Sunday, May 31, 2026

Hospitals to blame for high costs of health care

According to a professor at Yale’s School of Public Health, hospital prices are responsible for the high costs of health care, including the 320 percent increase in insurance premiums over the last 25 years. (Premiums for a family health plan can exceed $27,000 a year.) Prices at hospitals have grown three times as fast as inflation and twice as fast as prescription drugs and doctor visits.

In the U.S., hospitals earn $29,000 on average for hip replacements that are covered by private insurance and $16,000 for those covered by Medicare. In Germany, where 90 percent of the population is covered by a public system of nonprofit insurers, hospitals receive $9,400 for a hip replacement.

The reason for excessively high hospital costs is the hospitals’ “accumulation of market power, which brings them more bargaining heft when they negotiate prices with insurers.” Their market power is a result of mergers: Since 2000, more than 1,300 out of 5,000 hospitals have merged. When hospitals that were once competitors merge, prices go up. Now, 21 percent of hospitals are effectively monopolies.

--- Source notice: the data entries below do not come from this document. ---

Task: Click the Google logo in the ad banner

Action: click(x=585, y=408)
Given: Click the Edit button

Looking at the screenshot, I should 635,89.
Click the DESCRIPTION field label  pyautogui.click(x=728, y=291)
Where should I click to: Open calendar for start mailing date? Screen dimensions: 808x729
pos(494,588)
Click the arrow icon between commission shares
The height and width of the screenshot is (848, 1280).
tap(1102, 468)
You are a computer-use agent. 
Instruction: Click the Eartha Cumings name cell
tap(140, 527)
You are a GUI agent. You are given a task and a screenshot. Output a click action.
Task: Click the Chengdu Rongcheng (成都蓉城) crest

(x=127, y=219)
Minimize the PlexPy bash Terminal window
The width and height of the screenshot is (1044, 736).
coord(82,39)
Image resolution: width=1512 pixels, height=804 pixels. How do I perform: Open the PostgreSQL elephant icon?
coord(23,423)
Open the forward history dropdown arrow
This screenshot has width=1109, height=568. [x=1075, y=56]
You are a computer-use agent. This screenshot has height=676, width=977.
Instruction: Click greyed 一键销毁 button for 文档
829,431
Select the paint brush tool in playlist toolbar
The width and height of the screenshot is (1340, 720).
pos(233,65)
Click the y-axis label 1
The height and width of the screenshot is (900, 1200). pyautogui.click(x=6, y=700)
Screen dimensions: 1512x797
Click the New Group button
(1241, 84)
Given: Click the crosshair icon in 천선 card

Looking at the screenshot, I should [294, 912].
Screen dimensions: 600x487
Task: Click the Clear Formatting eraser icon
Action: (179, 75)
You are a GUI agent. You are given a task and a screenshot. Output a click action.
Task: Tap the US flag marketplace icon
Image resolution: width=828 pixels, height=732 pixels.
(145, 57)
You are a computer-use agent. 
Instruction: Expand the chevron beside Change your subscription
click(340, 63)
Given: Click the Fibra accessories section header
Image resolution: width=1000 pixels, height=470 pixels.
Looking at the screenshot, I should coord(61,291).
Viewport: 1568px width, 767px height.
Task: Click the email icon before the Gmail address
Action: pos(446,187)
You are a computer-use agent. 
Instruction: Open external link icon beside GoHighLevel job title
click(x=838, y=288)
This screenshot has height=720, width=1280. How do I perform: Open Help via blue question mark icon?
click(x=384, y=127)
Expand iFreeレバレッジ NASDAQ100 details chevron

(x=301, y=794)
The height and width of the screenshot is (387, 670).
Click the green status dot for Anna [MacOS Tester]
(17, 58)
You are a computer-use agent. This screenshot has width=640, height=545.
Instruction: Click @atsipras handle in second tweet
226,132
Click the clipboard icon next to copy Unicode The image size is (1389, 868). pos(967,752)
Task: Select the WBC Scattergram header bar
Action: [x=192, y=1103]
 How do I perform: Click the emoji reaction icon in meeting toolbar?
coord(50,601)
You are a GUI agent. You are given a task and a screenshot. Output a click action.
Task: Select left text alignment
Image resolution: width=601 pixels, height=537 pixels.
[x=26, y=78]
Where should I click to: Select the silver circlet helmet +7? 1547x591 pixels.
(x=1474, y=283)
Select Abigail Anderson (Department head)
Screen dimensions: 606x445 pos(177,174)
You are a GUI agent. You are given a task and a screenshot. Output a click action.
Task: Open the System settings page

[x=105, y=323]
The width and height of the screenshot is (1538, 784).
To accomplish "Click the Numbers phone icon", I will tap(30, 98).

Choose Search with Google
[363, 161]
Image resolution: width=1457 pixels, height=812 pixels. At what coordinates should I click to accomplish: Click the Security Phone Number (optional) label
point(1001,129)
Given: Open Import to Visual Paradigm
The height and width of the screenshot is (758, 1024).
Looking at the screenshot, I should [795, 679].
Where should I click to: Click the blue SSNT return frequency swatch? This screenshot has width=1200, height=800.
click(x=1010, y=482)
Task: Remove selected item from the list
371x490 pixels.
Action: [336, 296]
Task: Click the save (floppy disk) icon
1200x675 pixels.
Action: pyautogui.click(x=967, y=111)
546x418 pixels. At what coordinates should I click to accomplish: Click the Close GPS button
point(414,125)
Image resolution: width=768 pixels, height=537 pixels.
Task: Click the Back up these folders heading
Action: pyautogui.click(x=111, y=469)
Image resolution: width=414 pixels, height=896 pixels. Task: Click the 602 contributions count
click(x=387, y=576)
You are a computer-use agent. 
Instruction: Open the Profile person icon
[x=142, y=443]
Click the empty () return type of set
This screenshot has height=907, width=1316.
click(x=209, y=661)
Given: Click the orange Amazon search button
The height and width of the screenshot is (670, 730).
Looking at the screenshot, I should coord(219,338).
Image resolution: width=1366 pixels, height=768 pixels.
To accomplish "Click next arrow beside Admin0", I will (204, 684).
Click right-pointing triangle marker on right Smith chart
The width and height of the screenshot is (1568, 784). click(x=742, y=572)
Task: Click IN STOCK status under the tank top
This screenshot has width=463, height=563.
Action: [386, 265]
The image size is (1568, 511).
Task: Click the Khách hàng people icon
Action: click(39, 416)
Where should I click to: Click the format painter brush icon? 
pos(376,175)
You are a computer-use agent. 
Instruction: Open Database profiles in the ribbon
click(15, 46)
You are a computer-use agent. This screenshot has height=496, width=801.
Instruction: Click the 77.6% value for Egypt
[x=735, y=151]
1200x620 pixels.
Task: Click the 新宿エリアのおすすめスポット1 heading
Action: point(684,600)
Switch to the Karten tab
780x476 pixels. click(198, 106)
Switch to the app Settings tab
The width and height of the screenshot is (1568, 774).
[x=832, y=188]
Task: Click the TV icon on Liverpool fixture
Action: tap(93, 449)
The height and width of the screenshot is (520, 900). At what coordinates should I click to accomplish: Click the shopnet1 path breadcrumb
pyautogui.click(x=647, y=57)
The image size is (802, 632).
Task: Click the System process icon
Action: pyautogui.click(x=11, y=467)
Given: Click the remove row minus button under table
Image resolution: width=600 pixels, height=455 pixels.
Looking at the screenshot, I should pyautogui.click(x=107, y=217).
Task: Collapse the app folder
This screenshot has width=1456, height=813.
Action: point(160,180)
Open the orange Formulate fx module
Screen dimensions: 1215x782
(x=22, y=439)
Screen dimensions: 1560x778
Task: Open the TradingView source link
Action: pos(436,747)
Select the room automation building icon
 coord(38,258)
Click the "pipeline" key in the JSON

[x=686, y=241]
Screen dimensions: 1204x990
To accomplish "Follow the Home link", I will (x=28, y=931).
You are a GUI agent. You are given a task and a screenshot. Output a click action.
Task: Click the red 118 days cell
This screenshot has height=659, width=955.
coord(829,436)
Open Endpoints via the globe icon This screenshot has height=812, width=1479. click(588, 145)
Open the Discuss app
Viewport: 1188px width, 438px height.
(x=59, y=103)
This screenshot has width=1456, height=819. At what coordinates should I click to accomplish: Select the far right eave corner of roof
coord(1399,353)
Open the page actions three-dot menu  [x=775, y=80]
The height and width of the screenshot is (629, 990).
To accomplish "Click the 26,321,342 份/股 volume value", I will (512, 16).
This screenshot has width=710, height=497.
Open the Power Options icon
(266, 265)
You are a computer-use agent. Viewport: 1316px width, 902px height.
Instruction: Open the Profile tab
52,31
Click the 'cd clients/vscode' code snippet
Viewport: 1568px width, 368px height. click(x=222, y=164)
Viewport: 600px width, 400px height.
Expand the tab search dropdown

Because hospitals are the largest or second-largest employer in many counties in America and spend more than $100 million on lobbying, politicians who represent places with dominant hospital systems are not eager to fight with these institutions. Moreover, chronic underfunding of the Federal Trade Commission inhibits their ability to regulate the hospital monopolies. According to the professor, the costs of  fighting hospital mergers “would potentially exceed the agency’s entire budget for antitrust enforcement across all sectors of the economy.”

The professor says we should push back on mergers and “scrutinize an industry in which 25 years of price increases have left care unaffordable.” Pushing back and scrutinizing don’t strike me as very powerful weapons.